Een boekje, wat mij persoonlijk wel wat te zeggen heeft gehad in deze, vind ik het werkje van wijlen prof. Wisse: De droefheid naar God. Pastoraal verhelderend en, ik dacht, ook Bijbels verantwoord. Ik mag de lezer wel naar dit boekje verwijzen. In dit werkje komt een hoofdstukje voor onder de titel: Heb ik berouw genoeg? Ik citeer: 'Het kan geschieden dat men niet weet te spreken van diepe inleiding of van schokkende ontdekkingen, waarbij dag en nacht als 't ware het wenen, roepen en klagen niet ophoudt; en dat men denkt, och het is met mij nog geen waar werk, want anders zou ik wel net als die en die een ervaring hebben van zulk een geweldig-aangrijpende gebeurtenis'. Wisse wijst er dan op dat zulk een ervaring wel voorkomt, maar dat dat geen maatstaf is voor een ander. Ik zou er in dit verband ook op willen wijzen, hoe gevaarlijk het kan zijn, om altijd maar bekeringsgeschiedenissen te lezen. Iets wat veel gedaan wordt. Vanuit mijn nog zeer korte pastorale ervaring heb ik er nog weinig goeds van beleefd. Eerder het tegendeel. De weg die de Heere met één van Zijn kinderen is gegaan, wordt bijna altijd een maatstaf voor eigen weg. Het gevolg is dan ook steeds: verwarring in plaats van verheldering. Laten we maar over Gods weg lezen in Zijn Woord, in plaats van over een weg met een mens. Alleen de gedurige omgang met de Schrift en dan vooral de biddende omgang met de Schrift, houdt ons in het rechte spoor. Maar om op ons onderwerp terug te komen. Wisse wijst er dan op, dat niet de maat van de droefheid beslist over haar wezen en aard en ook niet over de waarachtigheid van de droefheid. Wel zal iemand die waarlijk ontdekt werd aan zijn zonde en schuld steeds vragen om nog meer ontdekkend licht van de Heilige Geest. Hij zal nooit zeggen: Houd er maar mee op, Heere, want nu is het genoeg. Integendeel, men is bevreesd of het wel genoeg is en of het wel echt is. Juist wordt aan de Heere gevraagd of hij die droefheid niet voorbij wil laten gaan tenzij de Heere er Zijn eigen werk in gezien heeft en Hij er de vertroostingen uit Christus als een balsem in uitgiete.

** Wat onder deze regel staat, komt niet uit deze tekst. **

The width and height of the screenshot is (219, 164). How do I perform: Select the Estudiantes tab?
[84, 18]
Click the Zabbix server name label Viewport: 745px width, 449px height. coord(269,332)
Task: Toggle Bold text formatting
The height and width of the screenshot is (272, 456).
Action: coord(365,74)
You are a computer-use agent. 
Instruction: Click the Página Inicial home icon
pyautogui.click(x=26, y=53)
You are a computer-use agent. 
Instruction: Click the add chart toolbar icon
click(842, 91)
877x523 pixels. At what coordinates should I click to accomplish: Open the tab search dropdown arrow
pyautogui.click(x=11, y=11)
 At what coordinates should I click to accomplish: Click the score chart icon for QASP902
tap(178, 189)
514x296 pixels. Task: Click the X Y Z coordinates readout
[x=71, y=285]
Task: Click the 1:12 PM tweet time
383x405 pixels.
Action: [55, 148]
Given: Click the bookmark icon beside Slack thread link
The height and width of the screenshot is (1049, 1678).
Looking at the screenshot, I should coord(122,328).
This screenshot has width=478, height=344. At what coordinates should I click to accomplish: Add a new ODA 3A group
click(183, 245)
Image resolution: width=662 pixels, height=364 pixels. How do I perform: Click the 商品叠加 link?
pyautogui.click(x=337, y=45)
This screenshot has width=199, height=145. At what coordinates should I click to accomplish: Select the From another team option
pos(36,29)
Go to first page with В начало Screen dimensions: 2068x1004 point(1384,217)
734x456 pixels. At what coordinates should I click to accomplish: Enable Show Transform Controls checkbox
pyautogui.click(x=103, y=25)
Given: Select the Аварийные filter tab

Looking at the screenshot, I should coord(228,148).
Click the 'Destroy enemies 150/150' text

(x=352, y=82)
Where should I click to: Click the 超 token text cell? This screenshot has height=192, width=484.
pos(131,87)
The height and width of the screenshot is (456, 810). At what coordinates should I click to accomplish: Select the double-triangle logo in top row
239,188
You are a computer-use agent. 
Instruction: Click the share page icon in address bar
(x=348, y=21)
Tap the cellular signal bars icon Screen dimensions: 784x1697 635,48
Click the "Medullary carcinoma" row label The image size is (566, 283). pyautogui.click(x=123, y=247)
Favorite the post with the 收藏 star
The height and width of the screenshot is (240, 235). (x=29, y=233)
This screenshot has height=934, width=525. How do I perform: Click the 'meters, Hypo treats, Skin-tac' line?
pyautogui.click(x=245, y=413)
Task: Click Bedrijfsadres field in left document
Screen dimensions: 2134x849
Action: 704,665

En, ik dacht, dat nu hier het antwoord ligt op de vraag: is mijn schuldbesef het ware en is het de droefheid naar God. Waar brengt het ons? Tot wie drijft het ons uit? Brengt het ons aan de voeten van Christus? Dan is dat het zaligmakende werk van God de Heilige Geest en van niemand anders. Als de Heilige Geest ons oog ontdekt voor de walgelijkheid van de zonde, dan wordt Christus begeerlijk in ons oog. Hoe groter zondaar ik dan wordt voor God, des te begeerlijker wordt mij dan Christus in Zijn Borgtocht. Wanneer is het dan echt bij mij? Wél, als mijn zonde en mijn schuld voor God me zo walgelijk maakt, dat ik ervan verlost wil worden. En er mij niets anders overblijft dan te vallen in de handen van Christus. En als de zonde ons tot schuld voor God is geworden, laten we er niet op wachten tot die schuld ons zwaar genoeg voor komt. Maar ga ermee uit tot Christus. Vlucht ermee tot Hem, Die wel eens genoemd is de schuld-overnemende en schuld-betalende Borg. Wat Hij ook naar waarheid is. Laten we ook in deze niet vragen naar 'zwaarheid', maar naar 'klaarheid'. Merkt u op een droefheid, een smart over uw zonde? U kunt niet verklaren hoe ze is ontstaan en wanneer ze is gewekt? Maar u draagt er leed over dat u God vertoornd hebt door uw zonde? Dat uw leven niet is in overeenstemming met Gods heilige wil en wet? Wel, er is maar één weg: Christus Jezus. De ware droefheid kan alleen maar tot Hem uitdrijven en aan Zijn voeten brengen.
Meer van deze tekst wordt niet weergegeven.